-- EXERCISE --
Before copying, find the line below that contains "Given: Click the Mechanical score field"; then return it and all later lines exactly, up to and including the final line, with no pictures.

---

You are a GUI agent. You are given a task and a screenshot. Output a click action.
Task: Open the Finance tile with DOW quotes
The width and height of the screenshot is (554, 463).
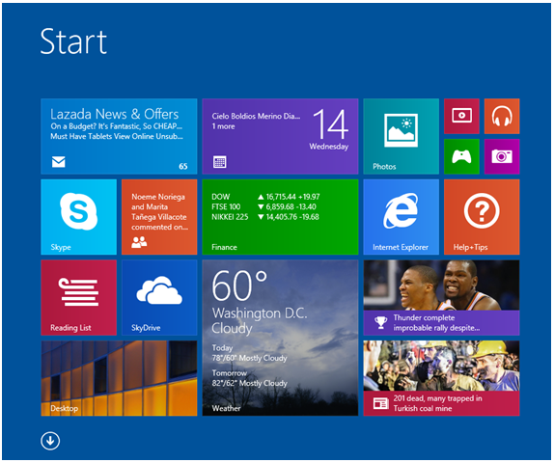[x=280, y=217]
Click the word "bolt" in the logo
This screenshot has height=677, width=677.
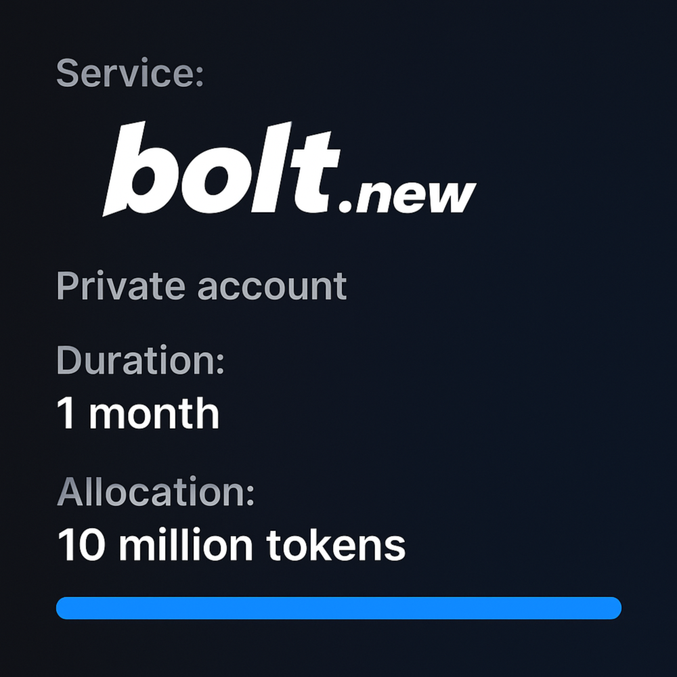click(x=221, y=169)

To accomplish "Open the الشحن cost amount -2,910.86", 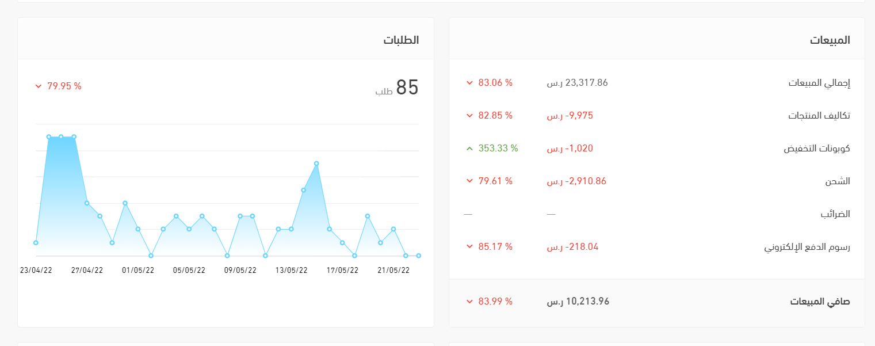I will click(576, 181).
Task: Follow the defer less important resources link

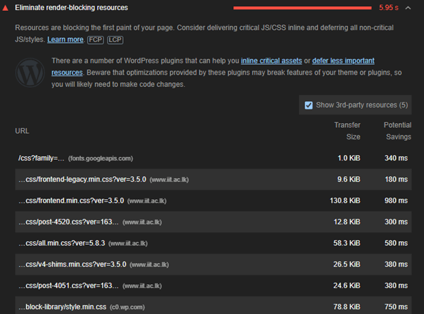Action: pyautogui.click(x=343, y=61)
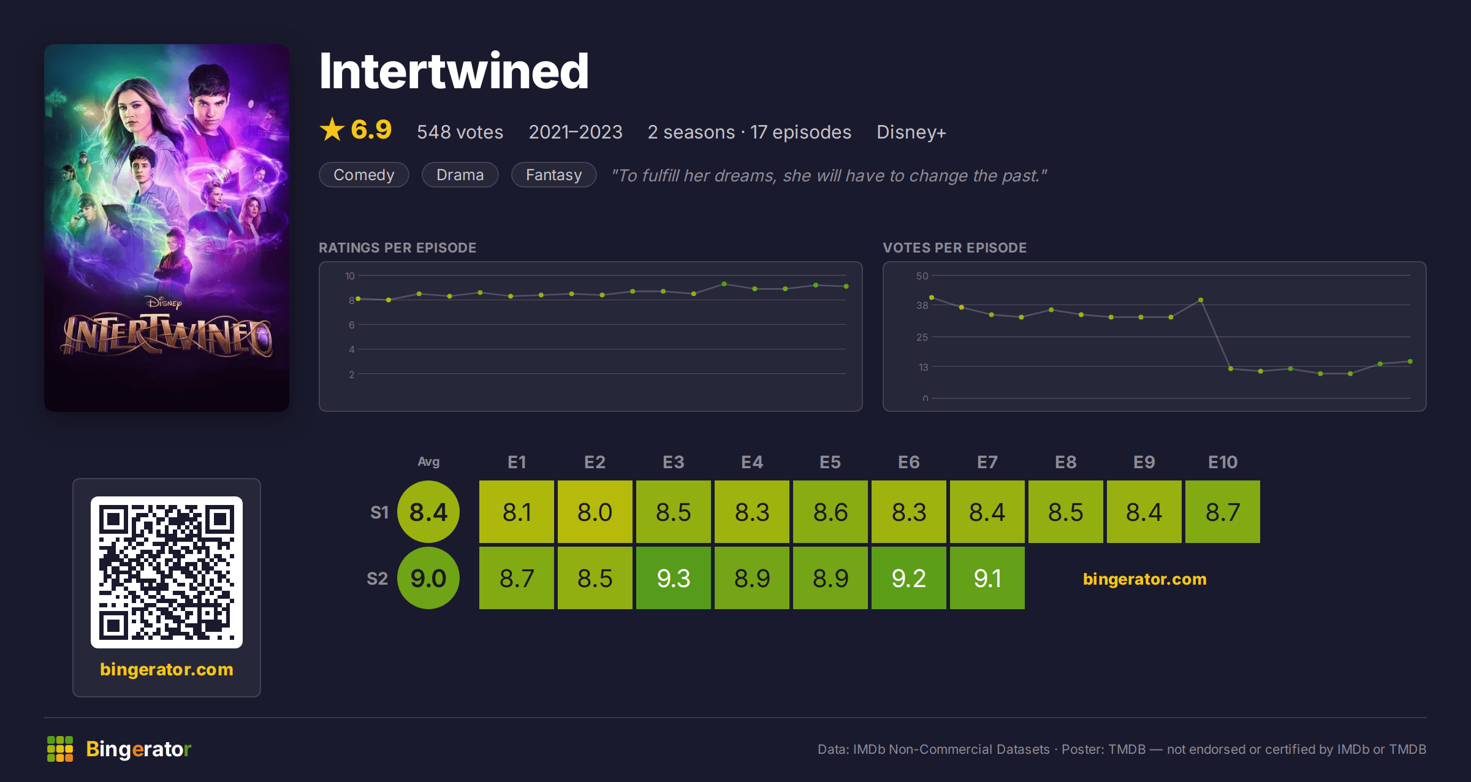
Task: Select S2 E3 rating cell 9.3
Action: (674, 578)
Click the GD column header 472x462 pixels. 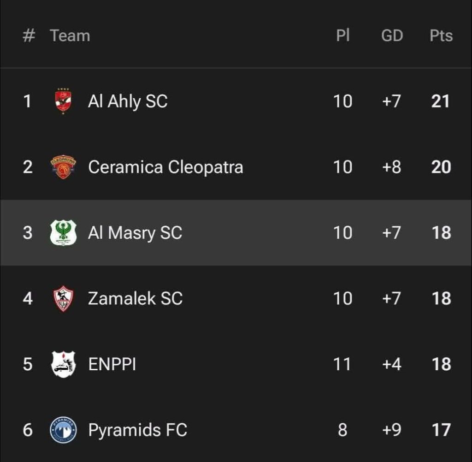[392, 36]
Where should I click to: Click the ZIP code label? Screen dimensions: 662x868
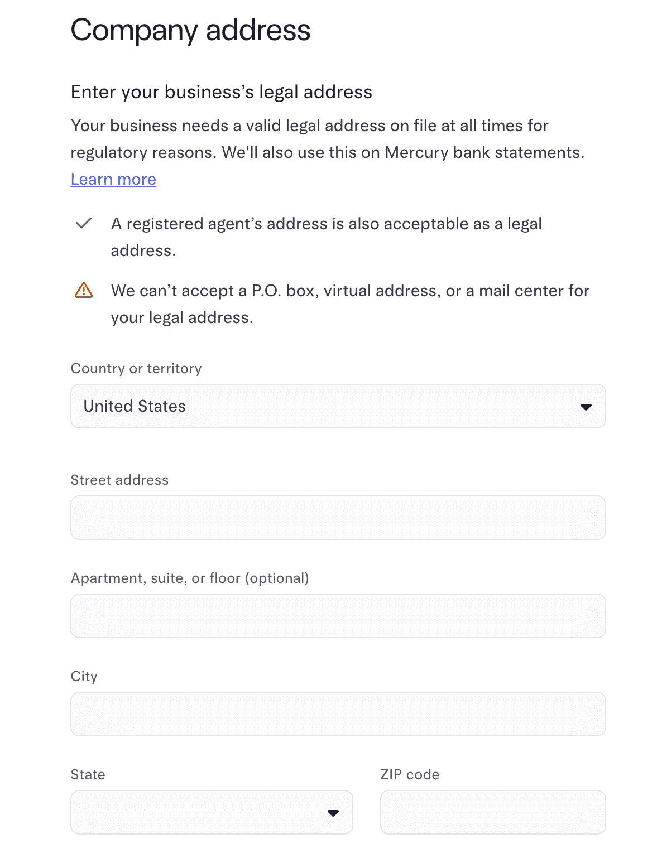pos(410,775)
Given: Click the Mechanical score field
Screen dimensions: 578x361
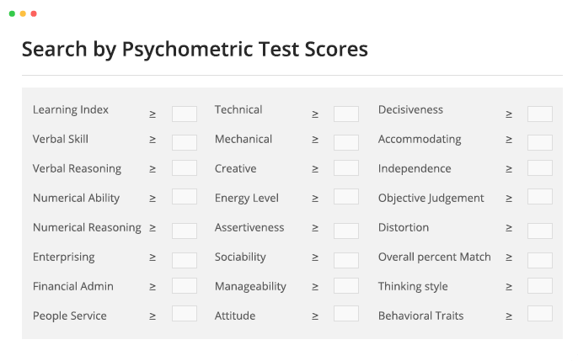Looking at the screenshot, I should pos(346,142).
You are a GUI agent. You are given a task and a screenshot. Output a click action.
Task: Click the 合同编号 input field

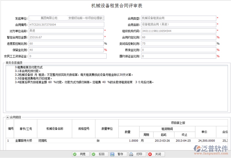pyautogui.click(x=66, y=25)
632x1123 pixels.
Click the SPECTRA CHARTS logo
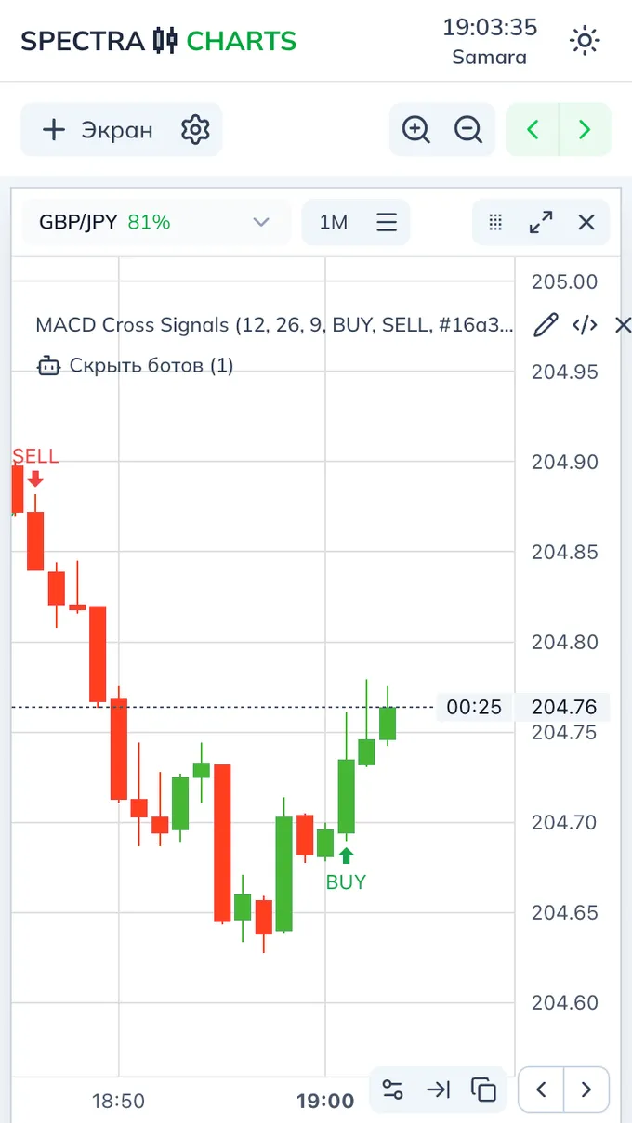point(159,41)
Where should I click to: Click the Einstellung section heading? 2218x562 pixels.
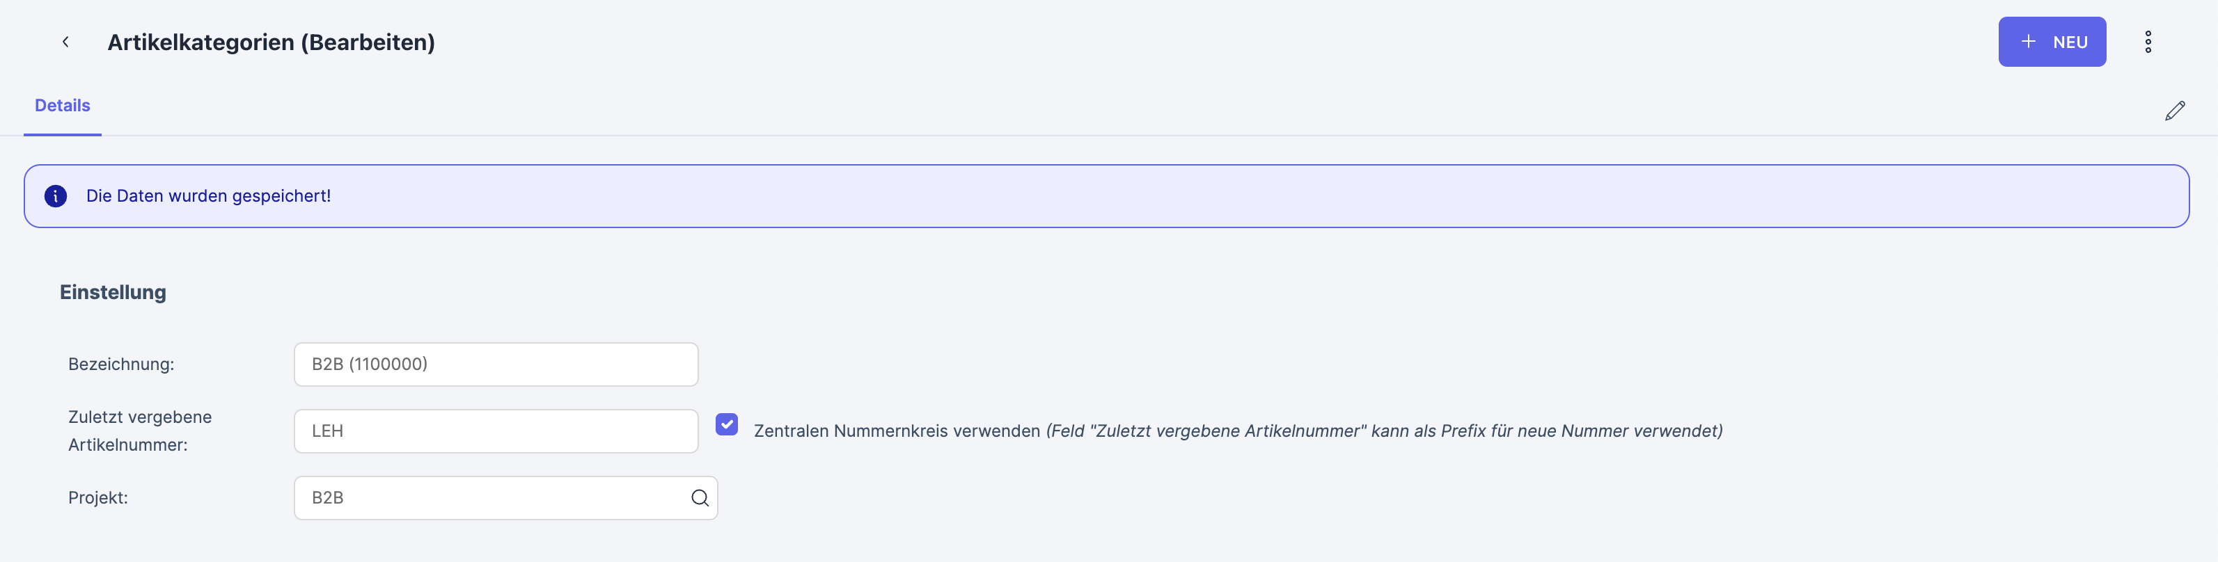point(113,293)
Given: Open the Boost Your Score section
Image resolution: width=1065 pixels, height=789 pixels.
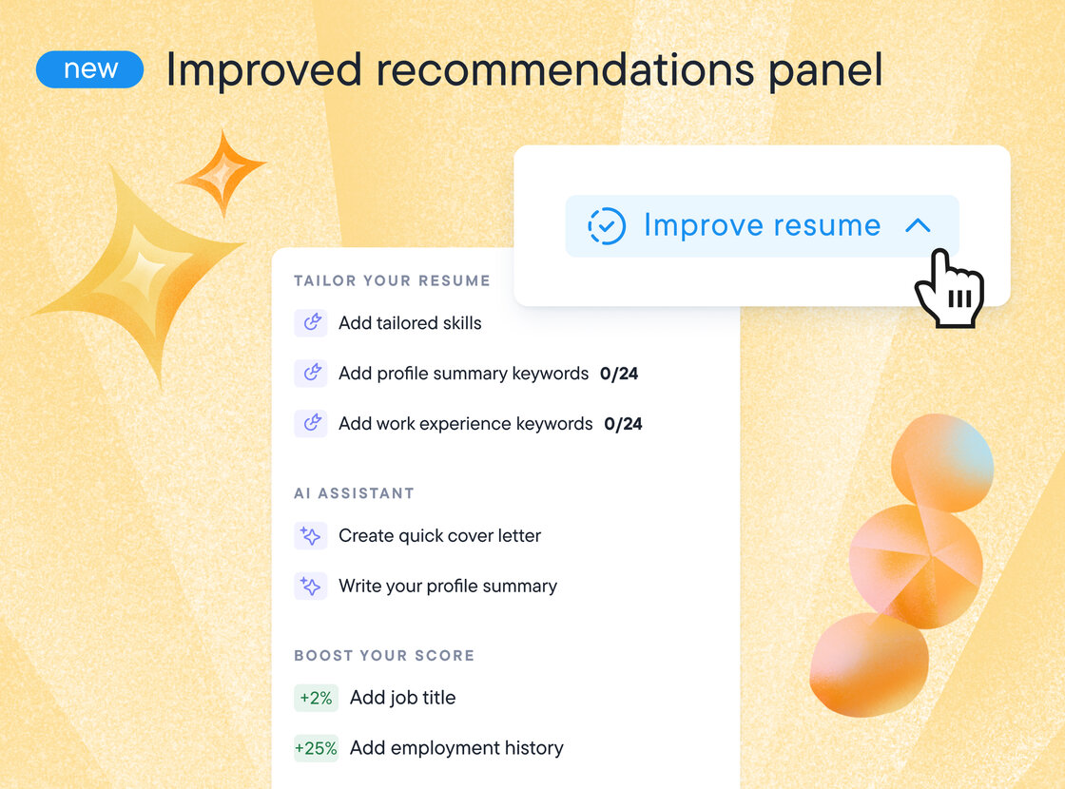Looking at the screenshot, I should [x=384, y=656].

---

-- REPLY --
Given: Click the Mechanical score field
Screen dimensions: 578x361
Looking at the screenshot, I should pos(346,142).
You are a GUI agent. You are given a task and a screenshot. Output a click action.
Task: Click the 合同编号 input field

pyautogui.click(x=66, y=25)
632x1123 pixels.
Click the SPECTRA CHARTS logo
point(159,41)
Where should I click to: Click the Einstellung section heading? 2218x562 pixels.
point(113,293)
Given: Open the Boost Your Score section
Image resolution: width=1065 pixels, height=789 pixels.
Looking at the screenshot, I should [x=384, y=656].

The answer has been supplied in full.